Терпеливое страдание позорит. Мы должны были пройти через этот стыд. Вероятно, стыд усиливал нас! Мы должны были стать сильными. Нам никогда не позволено было уступить, не ради нас самих мы не могли этого, а ради исполнения. Но не было ли такое поражение последней чашей? Пусть так; пусть даже и так; и будь мы прокляты, если мы облегчим это себе.

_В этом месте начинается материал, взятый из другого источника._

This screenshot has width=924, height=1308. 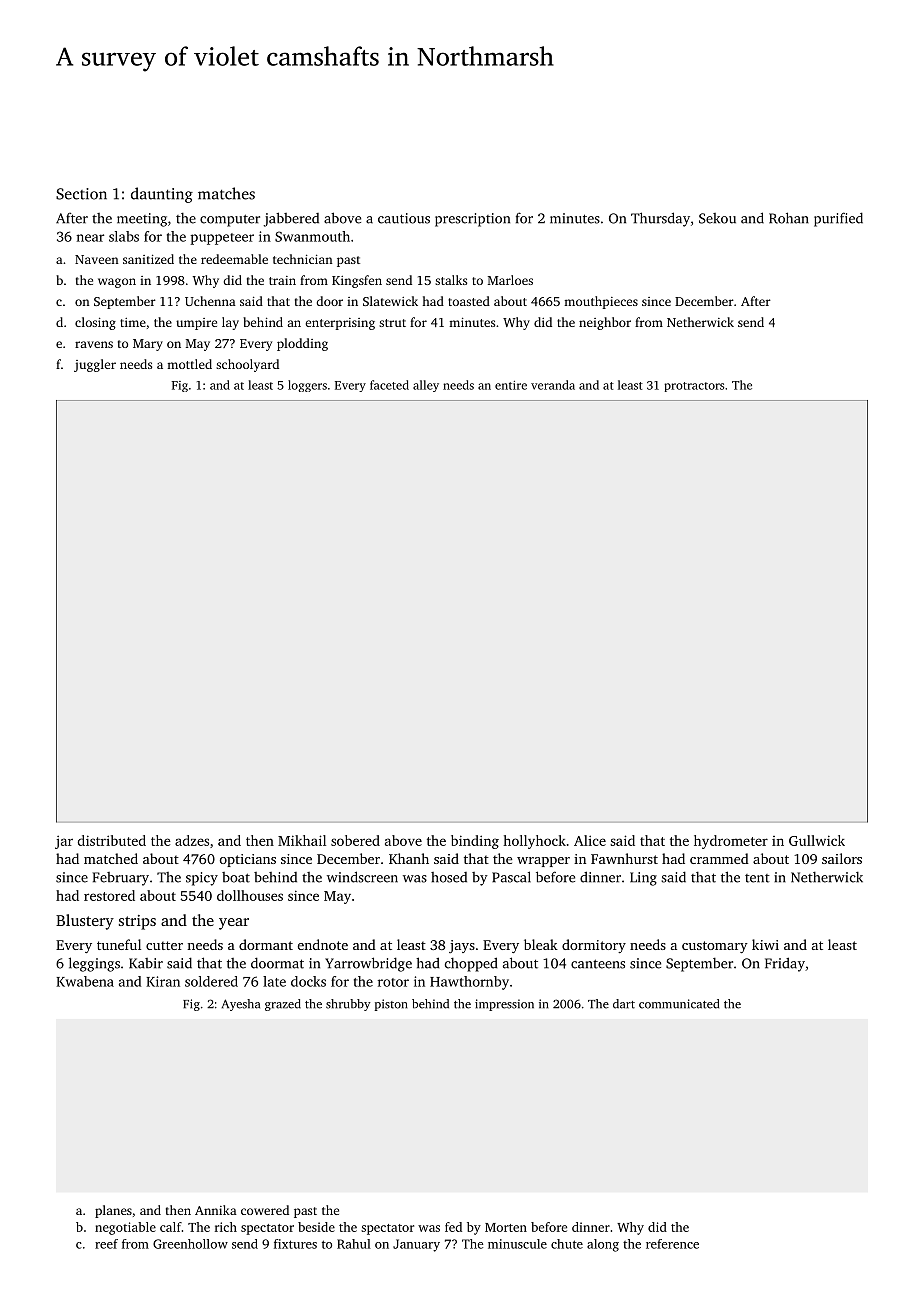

Так мы выслушали приговор. Нас вывели. Когда мы стояли в коридоре, полицейские внезапно, в первый раз, надели на нас наручники. Они оторвали нас друг от друга. Я еще успел кивнуть Техову, который взвалил на себя свои пятнадцать лет тюрьмы, как будто он нес гордое бремя, и еще нашел время опрокинуть камеру двух жаждущих сенсаций фотографов.

Нас на тюремном автомобиле отвезли в нашу камеру. И блестящий офицер охранной полиции, который всегда крутился вокруг нас с некоторым смущением, как будто еще узнавая в нас товарищей, приказал усилить нашу охрану. Мы стояли, защемленные в закрывающемся жалюзи шкафу, плоде самой рафинированной охранной техники, в котором нельзя было двигаться, нам казалось, что мы задыхаемся и, с горящей ненавистью в сердце, при каждом подскакивании машины нас бросало на стенки. В камере у нас сразу отобрали все имущество, которое стало нам дорогим за долгие месяцы предварительного заключения, нас трижды закрыли и заперли, как парий, как прокаженных, как самую грязную и преступную банду, которая недостойна была видеть солнце и была недостойна общества людей.